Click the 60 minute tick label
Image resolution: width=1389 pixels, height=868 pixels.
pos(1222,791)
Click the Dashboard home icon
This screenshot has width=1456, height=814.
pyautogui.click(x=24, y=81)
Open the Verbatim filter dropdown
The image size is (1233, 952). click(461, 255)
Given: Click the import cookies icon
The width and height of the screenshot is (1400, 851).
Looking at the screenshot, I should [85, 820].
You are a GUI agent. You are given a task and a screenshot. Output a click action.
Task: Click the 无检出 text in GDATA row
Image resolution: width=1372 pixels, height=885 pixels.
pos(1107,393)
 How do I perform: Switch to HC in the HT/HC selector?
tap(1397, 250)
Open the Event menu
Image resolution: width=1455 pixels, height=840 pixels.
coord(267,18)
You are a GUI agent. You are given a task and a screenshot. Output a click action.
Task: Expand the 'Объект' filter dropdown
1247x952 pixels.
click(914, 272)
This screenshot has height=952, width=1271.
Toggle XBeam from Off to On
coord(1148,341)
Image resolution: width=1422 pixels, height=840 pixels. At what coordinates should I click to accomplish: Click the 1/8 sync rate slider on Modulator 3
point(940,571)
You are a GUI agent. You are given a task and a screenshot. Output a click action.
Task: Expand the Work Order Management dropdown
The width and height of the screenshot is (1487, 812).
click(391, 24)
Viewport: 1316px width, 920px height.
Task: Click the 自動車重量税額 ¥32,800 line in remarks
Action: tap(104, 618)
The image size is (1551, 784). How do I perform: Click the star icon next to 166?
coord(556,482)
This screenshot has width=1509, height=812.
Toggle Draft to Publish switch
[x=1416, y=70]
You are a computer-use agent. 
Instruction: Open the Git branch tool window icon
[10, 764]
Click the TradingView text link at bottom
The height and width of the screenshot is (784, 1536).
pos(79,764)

### WHAT TO WORK ON:
The answer should hold the lines from the one containing "Instruction: Open the" through the end of the entries above, set down exactly, with both ends included.

### SOLUTION:
Instruction: Open the Git branch tool window icon
[10, 764]
Click the TradingView text link at bottom
The height and width of the screenshot is (784, 1536).
pos(79,764)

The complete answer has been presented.